> _Exercise input_
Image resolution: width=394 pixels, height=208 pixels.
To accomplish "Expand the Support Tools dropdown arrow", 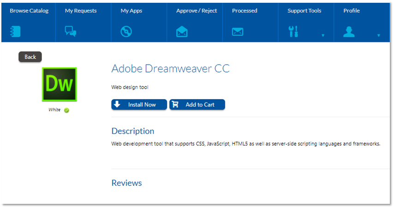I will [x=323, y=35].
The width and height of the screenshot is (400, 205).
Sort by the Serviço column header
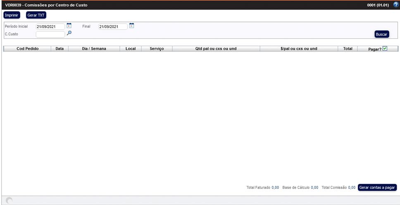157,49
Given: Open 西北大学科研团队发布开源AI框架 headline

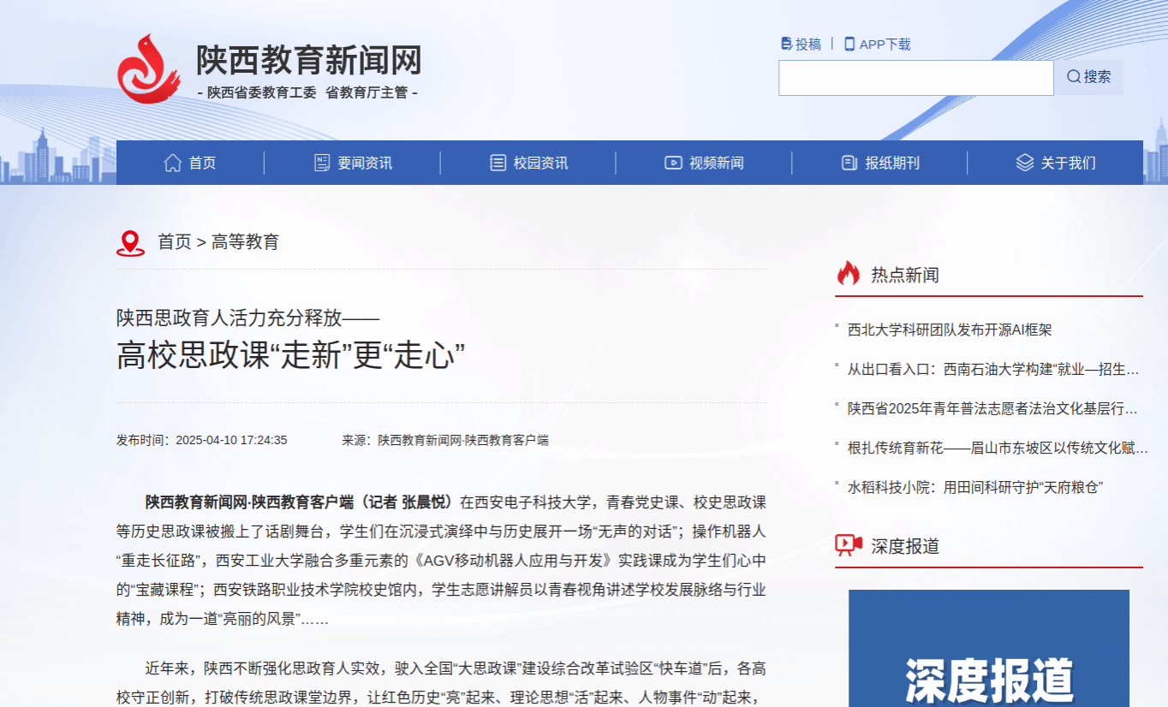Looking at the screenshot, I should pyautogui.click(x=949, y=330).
--
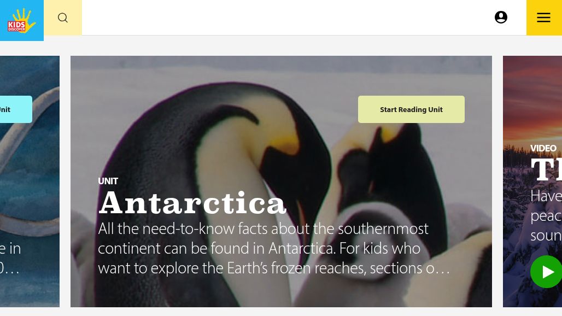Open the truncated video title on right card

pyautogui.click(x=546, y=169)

> _What to work on_
Filter the records down to the lines containing the word "height", and copy those.

> _Output_
Image resolution: width=394 pixels, height=208 pixels.
The width and height of the screenshot is (400, 205).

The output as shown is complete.